### Data records

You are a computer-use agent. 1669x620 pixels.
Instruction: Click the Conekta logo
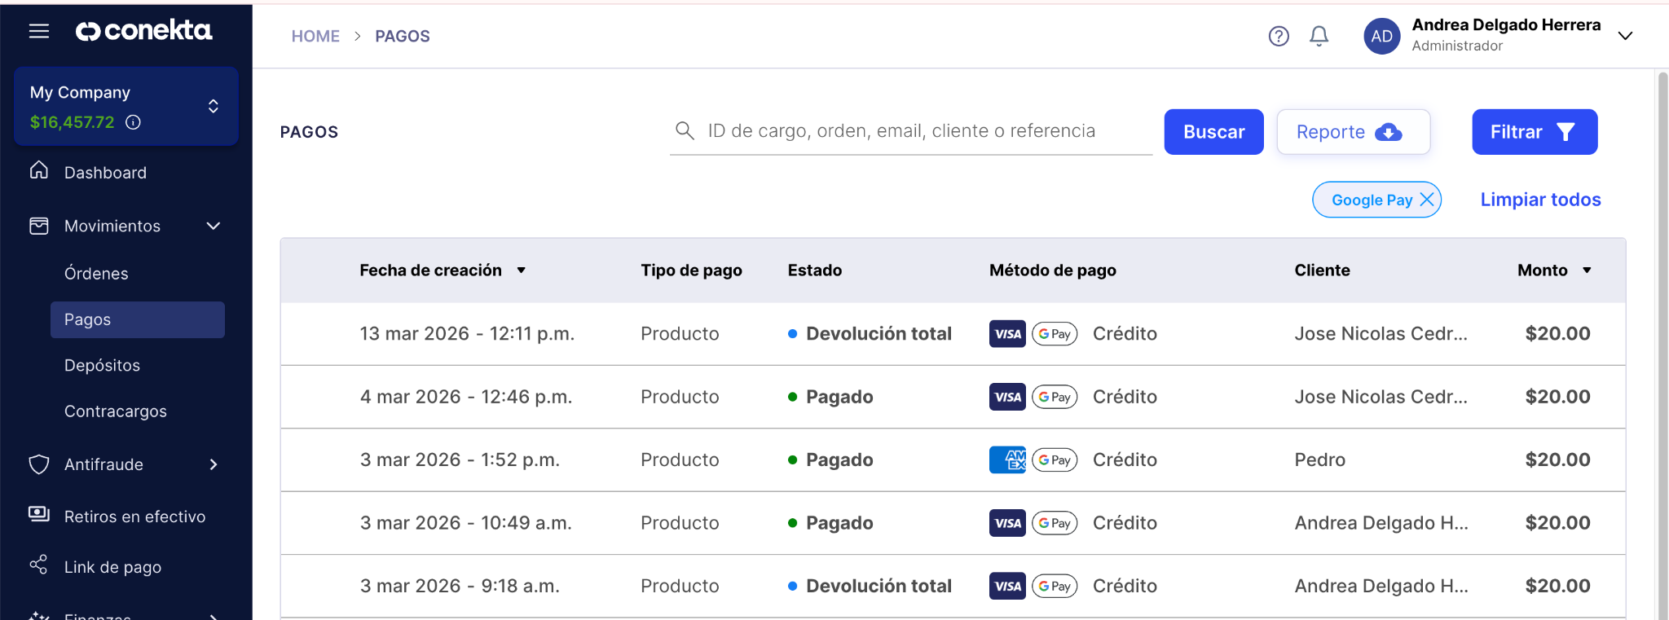click(144, 31)
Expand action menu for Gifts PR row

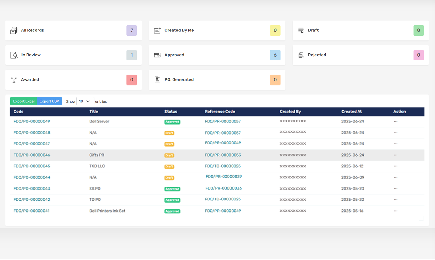click(x=395, y=155)
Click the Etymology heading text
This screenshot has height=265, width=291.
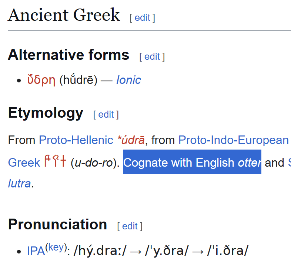point(46,113)
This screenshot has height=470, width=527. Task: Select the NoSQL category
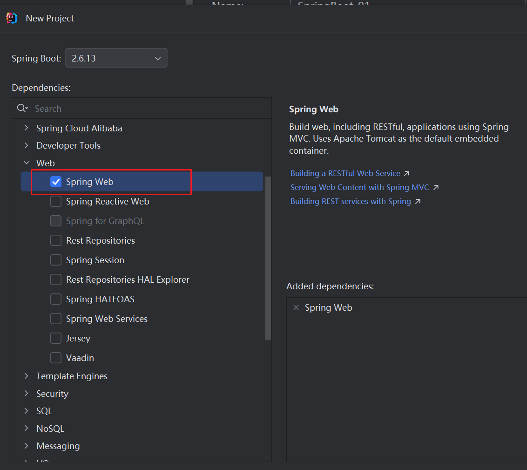coord(50,429)
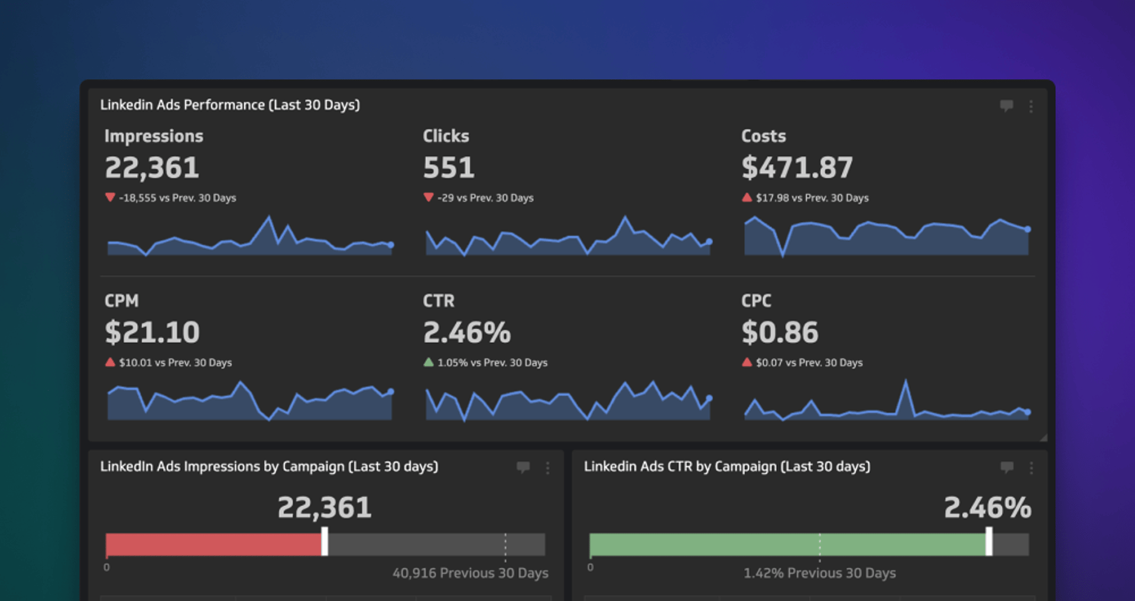Viewport: 1135px width, 601px height.
Task: Select the Costs $471.87 value
Action: coord(797,168)
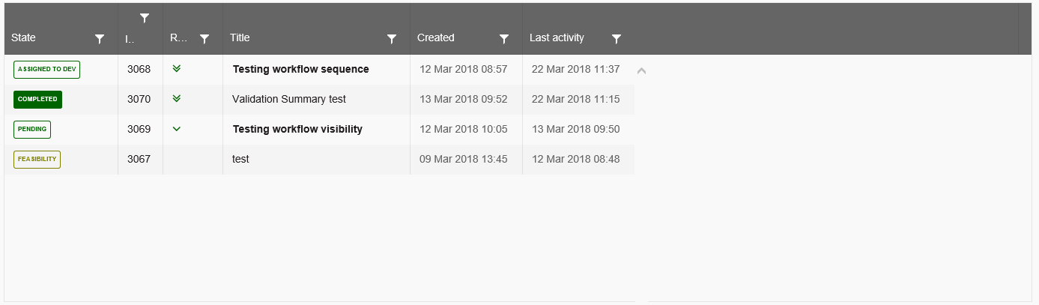Open the State column filter

pos(100,39)
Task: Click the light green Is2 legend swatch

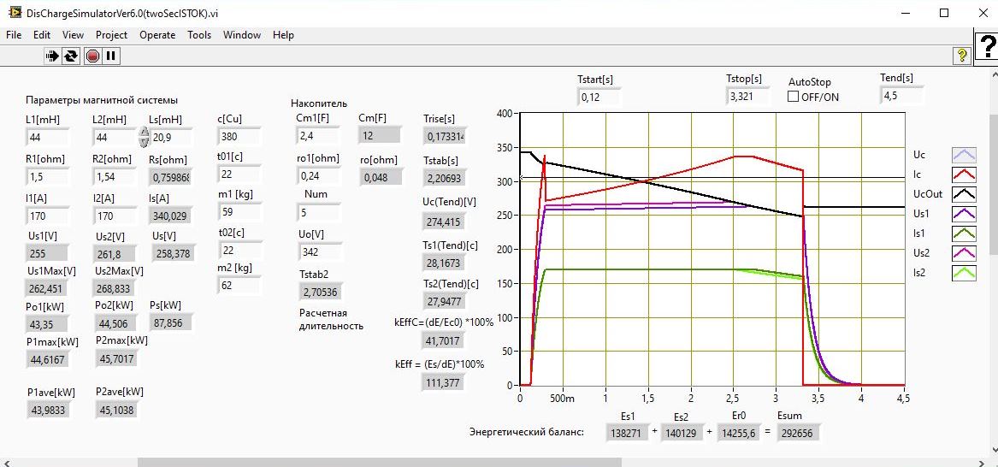Action: tap(964, 273)
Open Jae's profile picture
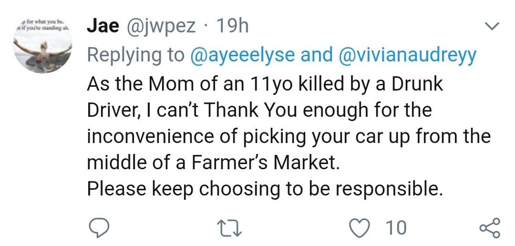Screen dimensions: 515x246 click(x=43, y=47)
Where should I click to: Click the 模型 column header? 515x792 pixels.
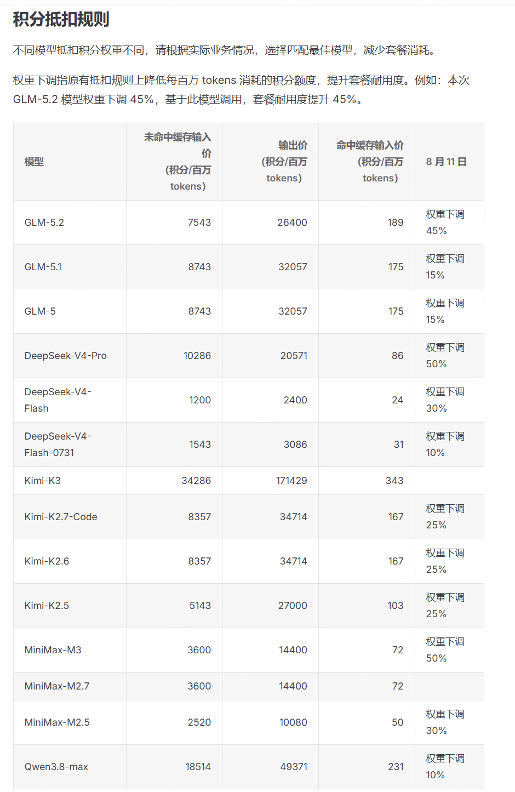click(34, 162)
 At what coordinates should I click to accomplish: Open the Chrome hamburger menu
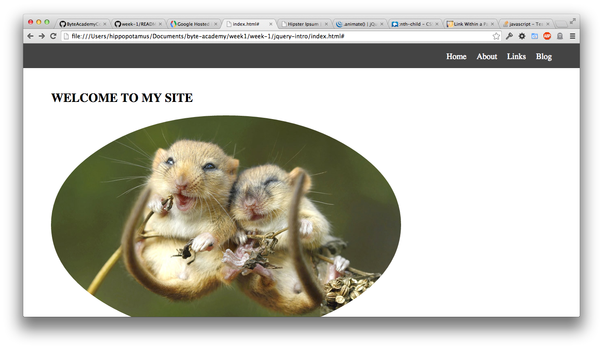(x=572, y=36)
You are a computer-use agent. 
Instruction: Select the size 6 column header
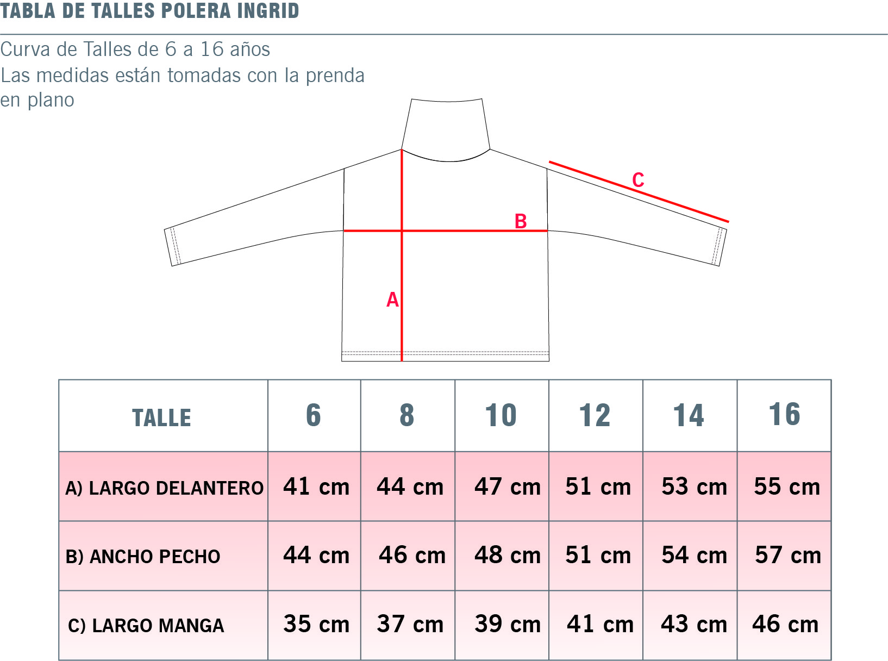pyautogui.click(x=314, y=416)
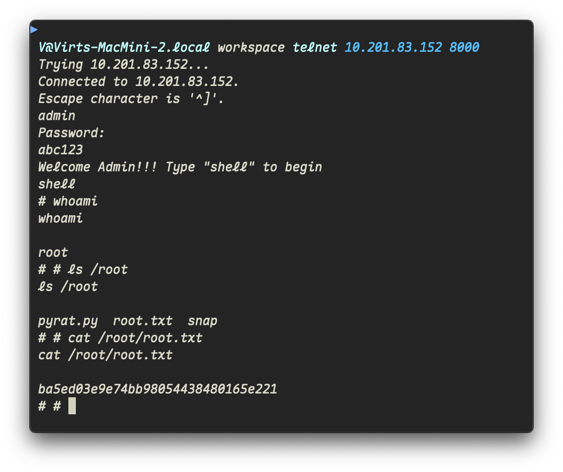Click the pyrat.py filename in the listing
Viewport: 563px width, 472px height.
point(68,321)
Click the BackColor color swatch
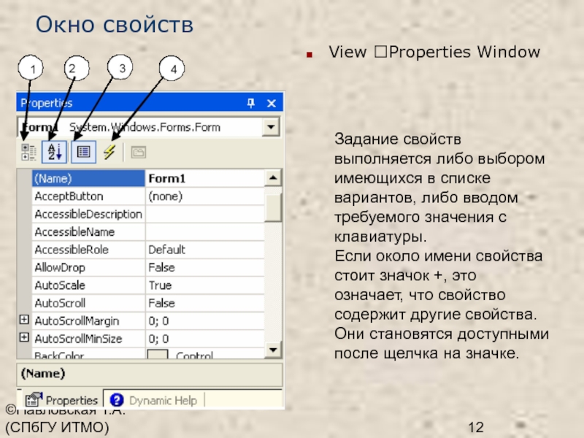This screenshot has width=584, height=438. 158,356
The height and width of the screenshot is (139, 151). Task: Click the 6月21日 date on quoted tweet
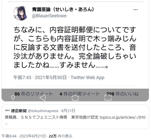[68, 111]
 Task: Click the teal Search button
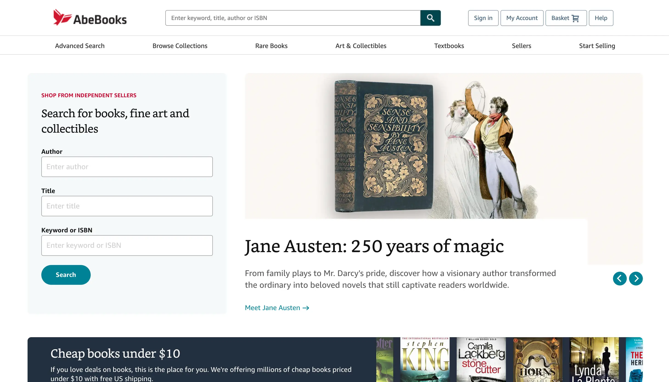(66, 275)
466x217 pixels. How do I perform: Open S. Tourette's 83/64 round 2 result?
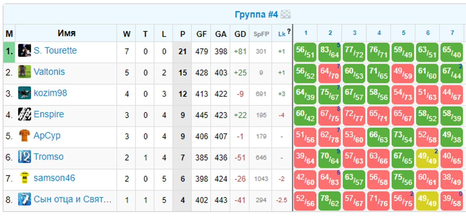pyautogui.click(x=330, y=52)
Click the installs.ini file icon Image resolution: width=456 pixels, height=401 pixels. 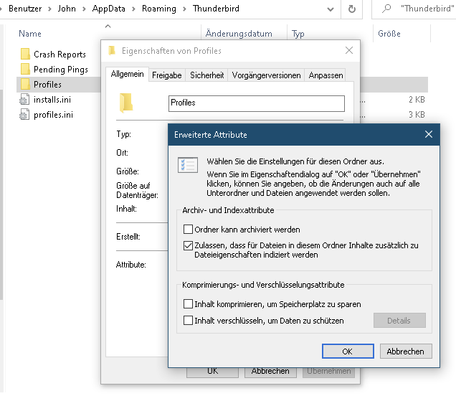[x=25, y=100]
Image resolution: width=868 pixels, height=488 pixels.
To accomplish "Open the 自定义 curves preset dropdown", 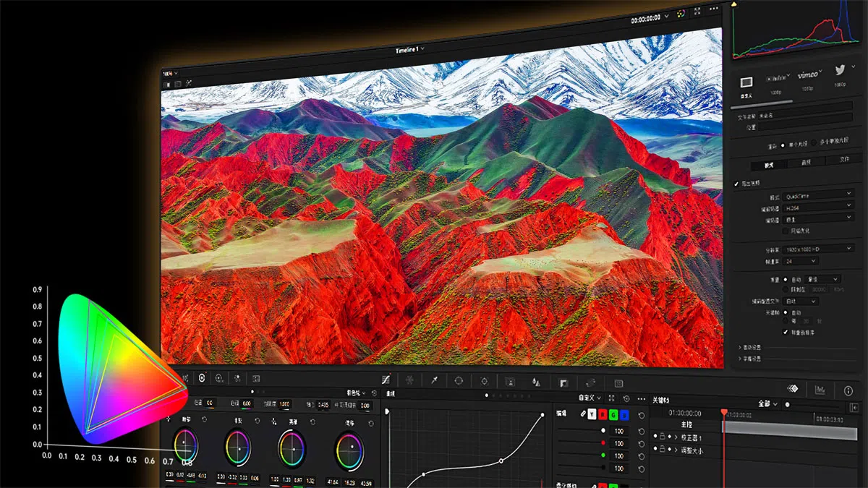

### What is needed
Give the count of lines in the records that contain "computer", and no other text.

### Result of this exercise
2